Maternal Alloantibodies and HDFN
HDFN can be caused by maternal alloantibodies against ABO or other RBC antigens. Before the introduction of effective prevention and management strategies, RhD-HDFN was the most common cause of HDFN, with 50% of affected pregnancies resulting in still birth or neonatal death. Antibodies against other Rhesus antigens (e.g. c, E) or other blood group antigens, such as those in the Kell, Duffy, Kidd and MNS blood groups, may also contribute to prolonged anemia. The prevalence of clinically-significant RBC alloantibodies ranges from 0.5 to 4% in the general population.

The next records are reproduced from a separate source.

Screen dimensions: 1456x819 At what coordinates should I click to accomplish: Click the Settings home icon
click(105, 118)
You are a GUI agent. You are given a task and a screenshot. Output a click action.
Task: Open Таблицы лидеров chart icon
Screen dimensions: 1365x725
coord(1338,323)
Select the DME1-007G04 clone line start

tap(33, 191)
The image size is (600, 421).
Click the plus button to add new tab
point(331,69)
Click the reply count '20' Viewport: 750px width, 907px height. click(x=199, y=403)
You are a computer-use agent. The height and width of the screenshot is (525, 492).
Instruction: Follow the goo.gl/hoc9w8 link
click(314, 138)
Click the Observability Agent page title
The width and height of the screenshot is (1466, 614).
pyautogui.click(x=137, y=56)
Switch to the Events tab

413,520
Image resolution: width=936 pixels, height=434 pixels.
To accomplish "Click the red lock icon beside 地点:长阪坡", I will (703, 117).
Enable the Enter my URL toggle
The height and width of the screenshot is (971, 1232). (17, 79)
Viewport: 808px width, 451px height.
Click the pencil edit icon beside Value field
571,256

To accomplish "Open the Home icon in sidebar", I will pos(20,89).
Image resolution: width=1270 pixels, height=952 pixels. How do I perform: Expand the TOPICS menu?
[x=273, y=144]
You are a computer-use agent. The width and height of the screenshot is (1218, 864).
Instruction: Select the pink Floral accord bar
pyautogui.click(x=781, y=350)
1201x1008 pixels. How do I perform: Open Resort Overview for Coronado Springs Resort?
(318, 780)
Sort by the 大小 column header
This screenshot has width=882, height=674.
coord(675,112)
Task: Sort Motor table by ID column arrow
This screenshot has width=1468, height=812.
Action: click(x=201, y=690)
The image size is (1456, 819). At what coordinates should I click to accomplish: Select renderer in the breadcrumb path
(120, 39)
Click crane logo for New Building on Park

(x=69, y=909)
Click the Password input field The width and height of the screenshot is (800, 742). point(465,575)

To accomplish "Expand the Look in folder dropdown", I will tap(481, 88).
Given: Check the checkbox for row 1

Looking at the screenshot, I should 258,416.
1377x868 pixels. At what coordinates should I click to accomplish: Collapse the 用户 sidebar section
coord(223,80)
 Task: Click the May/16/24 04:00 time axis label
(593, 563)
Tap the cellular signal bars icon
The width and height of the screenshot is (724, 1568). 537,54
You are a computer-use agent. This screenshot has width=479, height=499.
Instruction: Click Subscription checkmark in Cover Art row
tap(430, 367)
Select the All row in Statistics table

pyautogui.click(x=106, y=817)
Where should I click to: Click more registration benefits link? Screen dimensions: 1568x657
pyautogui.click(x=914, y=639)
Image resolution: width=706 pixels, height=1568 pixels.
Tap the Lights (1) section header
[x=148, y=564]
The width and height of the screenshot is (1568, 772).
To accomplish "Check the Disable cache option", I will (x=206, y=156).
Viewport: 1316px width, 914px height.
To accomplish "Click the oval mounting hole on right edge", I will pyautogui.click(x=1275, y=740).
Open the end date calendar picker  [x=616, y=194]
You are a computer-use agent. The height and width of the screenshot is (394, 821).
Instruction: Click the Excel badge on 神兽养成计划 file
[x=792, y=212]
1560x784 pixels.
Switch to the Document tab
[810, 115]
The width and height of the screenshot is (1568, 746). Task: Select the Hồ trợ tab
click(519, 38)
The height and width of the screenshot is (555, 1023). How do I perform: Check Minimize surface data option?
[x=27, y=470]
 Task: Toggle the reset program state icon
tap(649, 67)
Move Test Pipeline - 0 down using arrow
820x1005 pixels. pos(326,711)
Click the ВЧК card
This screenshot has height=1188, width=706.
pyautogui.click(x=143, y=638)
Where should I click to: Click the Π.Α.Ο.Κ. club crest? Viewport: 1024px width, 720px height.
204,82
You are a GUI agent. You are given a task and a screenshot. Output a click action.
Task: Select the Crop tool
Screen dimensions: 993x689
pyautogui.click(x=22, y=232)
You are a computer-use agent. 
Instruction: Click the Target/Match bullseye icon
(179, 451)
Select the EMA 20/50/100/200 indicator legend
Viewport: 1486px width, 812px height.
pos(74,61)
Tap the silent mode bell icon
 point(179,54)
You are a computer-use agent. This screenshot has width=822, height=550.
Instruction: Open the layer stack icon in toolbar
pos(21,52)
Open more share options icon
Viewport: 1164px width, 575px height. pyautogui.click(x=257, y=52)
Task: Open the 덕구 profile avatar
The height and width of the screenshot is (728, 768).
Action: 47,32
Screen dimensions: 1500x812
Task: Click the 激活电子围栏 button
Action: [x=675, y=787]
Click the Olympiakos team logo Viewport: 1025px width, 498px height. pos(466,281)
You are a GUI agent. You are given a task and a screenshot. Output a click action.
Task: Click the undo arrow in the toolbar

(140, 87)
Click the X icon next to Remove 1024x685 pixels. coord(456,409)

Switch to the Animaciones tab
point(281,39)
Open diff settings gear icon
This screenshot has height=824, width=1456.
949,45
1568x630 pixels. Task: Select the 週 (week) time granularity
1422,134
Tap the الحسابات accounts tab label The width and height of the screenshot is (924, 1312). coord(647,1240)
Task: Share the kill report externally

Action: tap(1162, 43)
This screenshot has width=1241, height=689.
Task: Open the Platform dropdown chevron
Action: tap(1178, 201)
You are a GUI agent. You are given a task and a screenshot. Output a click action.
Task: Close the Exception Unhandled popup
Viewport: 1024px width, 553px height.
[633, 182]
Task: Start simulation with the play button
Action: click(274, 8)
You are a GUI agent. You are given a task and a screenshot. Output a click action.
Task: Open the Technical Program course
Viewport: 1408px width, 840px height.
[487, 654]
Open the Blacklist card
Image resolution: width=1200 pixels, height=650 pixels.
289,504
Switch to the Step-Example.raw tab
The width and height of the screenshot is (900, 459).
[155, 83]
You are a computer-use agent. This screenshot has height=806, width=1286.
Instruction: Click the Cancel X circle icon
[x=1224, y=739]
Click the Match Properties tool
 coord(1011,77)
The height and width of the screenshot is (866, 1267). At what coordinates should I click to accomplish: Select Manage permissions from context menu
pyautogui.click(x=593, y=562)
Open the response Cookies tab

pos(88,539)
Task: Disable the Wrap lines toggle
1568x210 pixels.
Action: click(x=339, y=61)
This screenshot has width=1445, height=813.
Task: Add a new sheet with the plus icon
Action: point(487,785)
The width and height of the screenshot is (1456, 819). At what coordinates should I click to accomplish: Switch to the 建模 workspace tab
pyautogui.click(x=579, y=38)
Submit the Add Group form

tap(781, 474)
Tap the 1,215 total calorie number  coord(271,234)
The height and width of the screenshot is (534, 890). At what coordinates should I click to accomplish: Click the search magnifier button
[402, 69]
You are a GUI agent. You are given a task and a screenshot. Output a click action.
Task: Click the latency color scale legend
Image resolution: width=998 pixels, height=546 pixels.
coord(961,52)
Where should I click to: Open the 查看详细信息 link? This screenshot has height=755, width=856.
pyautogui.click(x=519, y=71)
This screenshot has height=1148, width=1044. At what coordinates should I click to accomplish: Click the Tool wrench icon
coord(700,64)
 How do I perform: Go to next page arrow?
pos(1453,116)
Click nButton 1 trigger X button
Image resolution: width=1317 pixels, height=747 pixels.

Immunohematology to Detect HDFN
RBC alloantibodies are detected through an antibody screen using either manual tube testing or automated testing methods such gel column agglutination (gel card) or solid-phase (microplate) systems. A positive antibody screen will trigger further investigations, including performing an antibody titer, to determine the risk of clinically significant HDFN. The fetus will be closely monitored for anemia and several treatment options such as early delivery or IUT are available.
HDFN Prevention and Management Strategies
HDFN caused by anti-D can be prevented through injection of anti-RhD immunoglobulin (RhIg) that is derived from pooled human plasma of individuals naturally or intentionally immunized to the D antigen. The American College of Obstetricians and Gynecologists recommend the first dose of RhIg be given to RhD-negative women at 28 weeks of gestation where the vast majority of women (95%) will develop antibodies. A second dose is given within 72 hours of the birth of a RhD-positive baby. It is estimated that in high income countries these measures have reduced the burden of Rh-HDFN disease by about 95% over the past 52 years. However, Rh-HDFN still remains a leading cause of severe HDFN world-wide.